For Francis, it is fidelity that defines what a marriage is rather than entering into a covenant relationship. But what does the Bible say? Scripture defines marriage as a covenant relationship between one man and one woman: “But you say, ‘Why does he not?’ Because the LORD was witness between you and the wife of your youth, to whom you have been faithless, though she is your companion and your wife by covenant” (Mal 2:14). She is your wife “by covenant,” not by fidelity alone. In saying that these are real marriages because of their fidelity while saying that marriages marked by infidelity are not real marriages, Francis is going against the historic Catholic teaching on marriage. If Francis is wrong on this, then he is giving approval to the fornication that takes place in these relationships.
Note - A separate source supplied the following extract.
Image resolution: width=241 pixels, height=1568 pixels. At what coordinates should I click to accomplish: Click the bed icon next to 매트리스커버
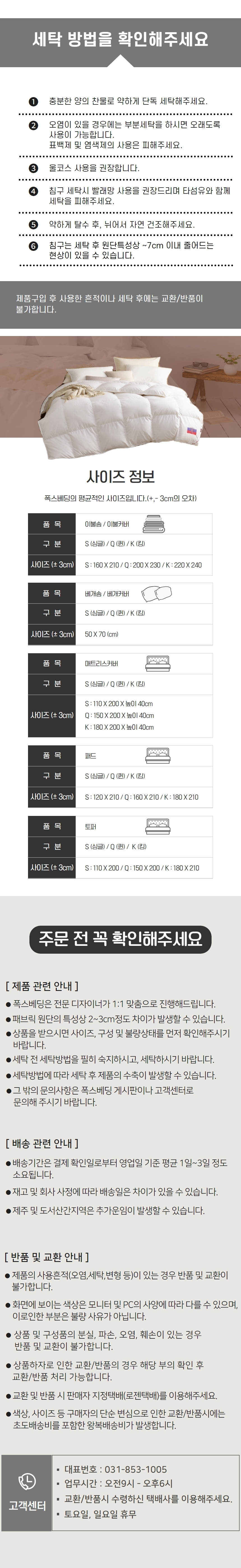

So, how is this not a violation of papal infallibility? According to Pastor aeternus, a statement from the pope is only infallible if it fulfills three qualifications: the pope is speaking as the pope rather than giving his personal opinion, it is a matter of faith or morals, and he is defining doctrine to be believed on by the whole church. In these words, he was speaking as the pope and marriage is a matter of morality. But he did not use the technical language of “we define,” “we pronounce,” or “we declare.” But how do Catholics know for certain whether or not a pope is defining doctrine for the church? Is there an infallible list of infallible pronouncements from the pope? And how would you go about proving that this list is itself infallible? Catholics disagree on which statements from the pope are infallible and which are not. And how do we know that we are interpreting these papal documents accurately? Catholics disagree all the time on how canon law should be interpreted.
By embracing papal infallibility to gain epistemological certainty when it comes to what we are to believe and how we are to live, Catholics have just moved the problem one step back. The initial decision to embrace claims to infallibility is not itself infallible. Now instead of debating the meaning of the Bible, we are now debating both the meaning of the Bible and every papal document throughout history. Except with the Bible, we know that everything it says is infallible while not everything the pope says is infallible. This is especially apparent when it comes to the question of “No Salvation Outside the Church.” If what one pope taught as true can be overturned by another later on, does that not undermine the claim to epistemological certainty and overthrow the entire point of papal infallibility in the first place? I urge Catholics to cut out the middleman and embrace the sufficiency of Scripture.